Neoliberal capitalism is interested in transient global populations, as they provide a useful, disposable, compliant workforce, I think there is a vital kind of militancy to push back against that. If they want to bring in an immigrant population so they can have more easily controlled workers, then we can say, guess what, we just organized them. So I think there is lots of militant potential within the union because of who’s there. There is often a self-service in solidarity, because if you can get folks en masse to realize that we can do things, that together we can make things happen, those are things that people can buy in on that basis.
FB: Is there a message you want to tell our readers in terms of how we can help your struggle?
TM: Yeah, you can go to www.foodstersunited.ca, which you can visit and go to the “How you can help” section. One of the fun things that we have been doing recently is having allies order food and then either talk to the person about the union, [or] get their phone number and pass it on to us to follow up with them. Also, we accept emails to Foodora that you can share with us, that you are a human being who is in favour of a union for Foodora workers, and that you are more inclined to use their services if you knew that their workers are being treated fairly. We also have events throughout the summer, sign up on the website to see more. At the website you can also see more actions organized in the near future and keep up with what we are up to.
FB: Any final thoughts?
TM: Companies working in the gig economy are by and large union-busters, building their workplaces to make it difficult to exercise power for common goals. If you do not stop them here, it is coming everywhere. My partner is a teacher and talks to young kids across the world on an iPad and her schedule is released on an app on her phone. My brother is working 29 hours a week as a graphic designer, on a part-time gig, so the company never has to pay him benefits. They want to do this everywhere, they want to make everyone’s jobs like mine. They want to offload responsibilities onto workers and keep all of the rewards for themselves. And they are going to do it to your job. It’s all coming and we have to fight it in its most challenging formations, like Foodora and Uber. These are massive companies that are here to ruin the next decades of your life.

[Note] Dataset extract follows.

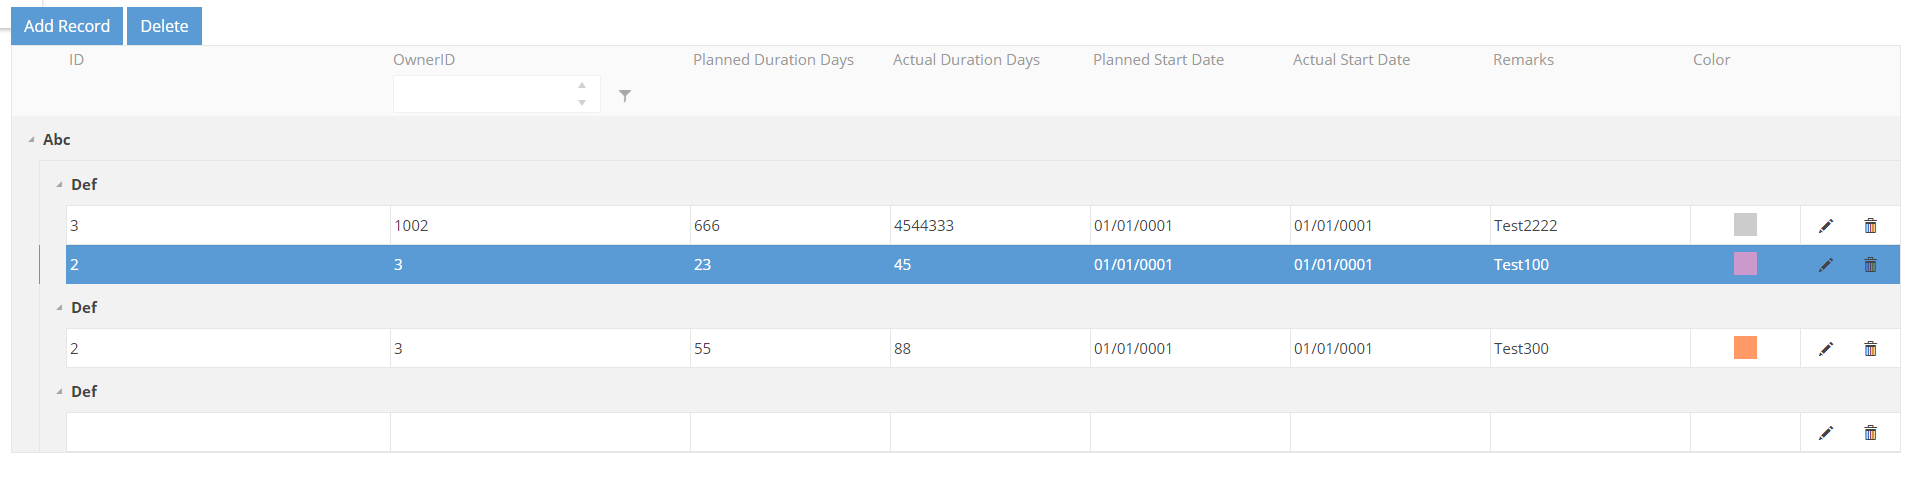Edit the Test100 row with pencil icon
Image resolution: width=1911 pixels, height=497 pixels.
[1825, 265]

Politicians are showing that they are stuck in the past when it comes to various issues like climate change, so we have to start organizing these places now. It’s going to get harder every single year and we have to stop it now, we have to push back now. The labour movement has been in decline and has been pushed back a number of years due to neoliberalism. I commend CUPW for taking this on because this is the future. We have to stop fighting rearguard actions, not just defending what we have; we have to aggressively go after the world we want. It’s hard because coffers are low, unionization rates are low and solidarity potential is low. But this is not the time to be conservative. It is time to be radical about what we can do and then work like hell to make it happen.